[start Selected extract]

The Denver Police Department, a slew of community departments and nearby business owners gathered near South Federal Boulevard and West Alameda Avenue on Friday to send a message about community collaboration. The intersection is one of the city's "crime hot spots" -- groups of blocks with violent crime rates much higher than average.
These areas comprise less than 2 percent of Denver, but nearly half of 2020's shootings happened within their bounds, as well as over a quarter of the city's aggravated assaults and homicides. These locations fall within Denver's "inverted L," or areas with high minority populations, higher crime and higher poverty -- in short, places the city has historically neglected.
The hot spot on Alameda and Federal fits that bill. The Westwood neighborhood is 80 percent Hispanic, with large immigrant and Asian populations. Other hot spots are at the intersection of Colfax Avenue and Broadway, East Colfax Avenue and North Yosemite Street, East 47th Avenue and North Peoria Street, as well as Martin Luther King Jr. Boulevard and North Holly Street.
DPD Chief Paul Pazen described the nameless program, which launched in May, in glowing terms. He said community services and local businesses would band together to help would-be offenders find support, rather than having crime replace crime.

[end Selected extract]

● Written problem
Can you copy out the whole article above on Denver's crime hot spots word for word, with nothing changed?

[start Data entries]

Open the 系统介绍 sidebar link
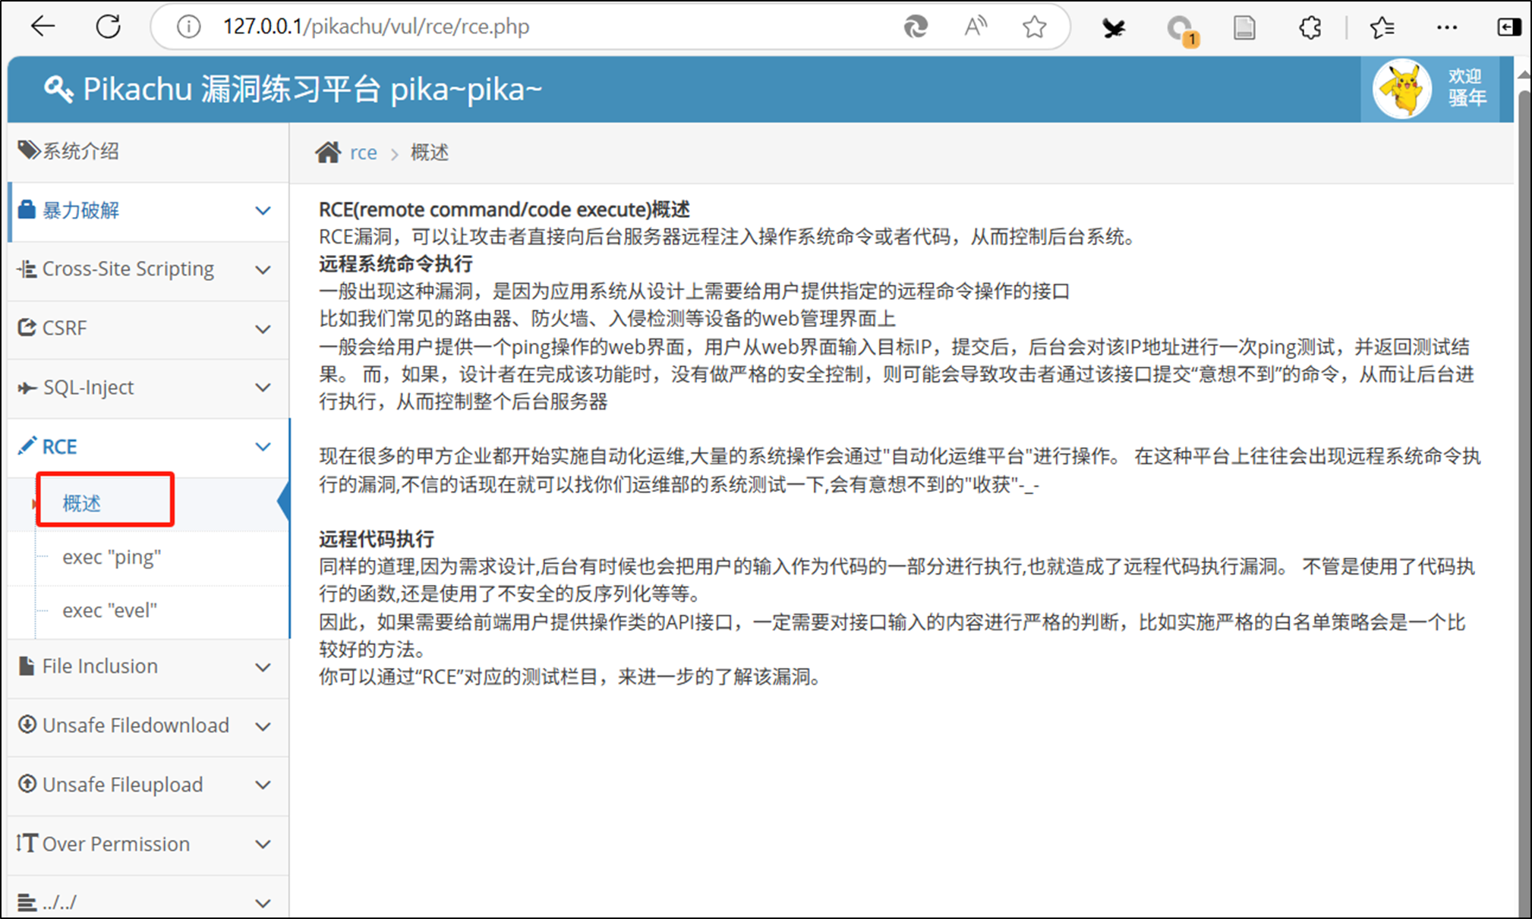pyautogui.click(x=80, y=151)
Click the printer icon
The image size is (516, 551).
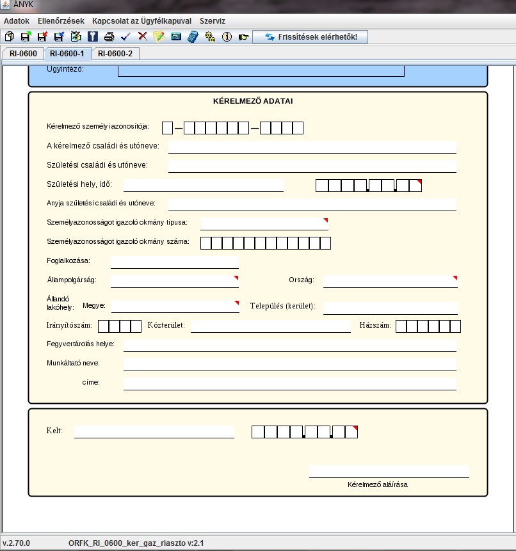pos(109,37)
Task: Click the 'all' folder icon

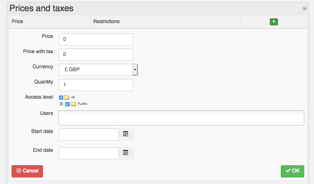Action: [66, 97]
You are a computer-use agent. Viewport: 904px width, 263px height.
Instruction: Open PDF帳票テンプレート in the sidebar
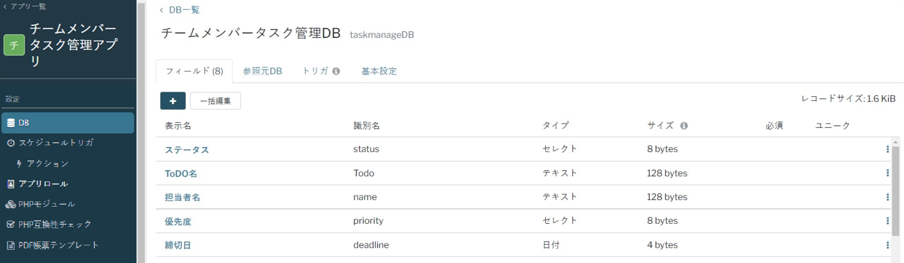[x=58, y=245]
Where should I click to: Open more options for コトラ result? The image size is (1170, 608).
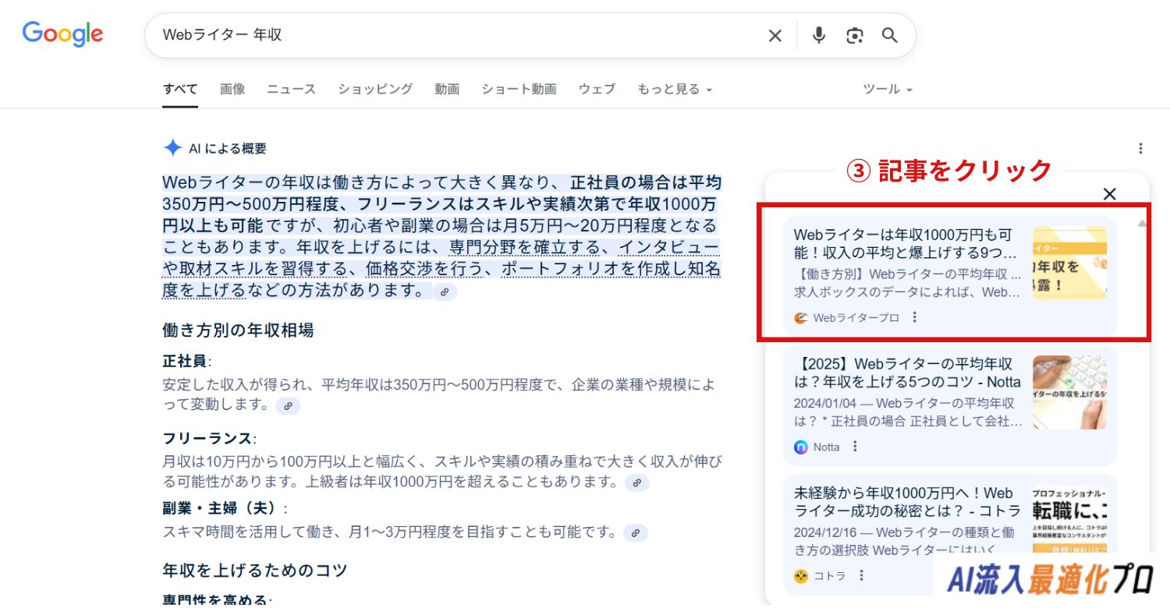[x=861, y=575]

[end Data entries]

● Solution to the exercise
The Denver Police Department, a slew of community departments and nearby business owners gathered near South Federal Boulevard and West Alameda Avenue on Friday to send a message about community collaboration. The intersection is one of the city's "crime hot spots" -- groups of blocks with violent crime rates much higher than average.
These areas comprise less than 2 percent of Denver, but nearly half of 2020's shootings happened within their bounds, as well as over a quarter of the city's aggravated assaults and homicides. These locations fall within Denver's "inverted L," or areas with high minority populations, higher crime and higher poverty -- in short, places the city has historically neglected.
The hot spot on Alameda and Federal fits that bill. The Westwood neighborhood is 80 percent Hispanic, with large immigrant and Asian populations. Other hot spots are at the intersection of Colfax Avenue and Broadway, East Colfax Avenue and North Yosemite Street, East 47th Avenue and North Peoria Street, as well as Martin Luther King Jr. Boulevard and North Holly Street.
DPD Chief Paul Pazen described the nameless program, which launched in May, in glowing terms. He said community services and local businesses would band together to help would-be offenders find support, rather than having crime replace crime.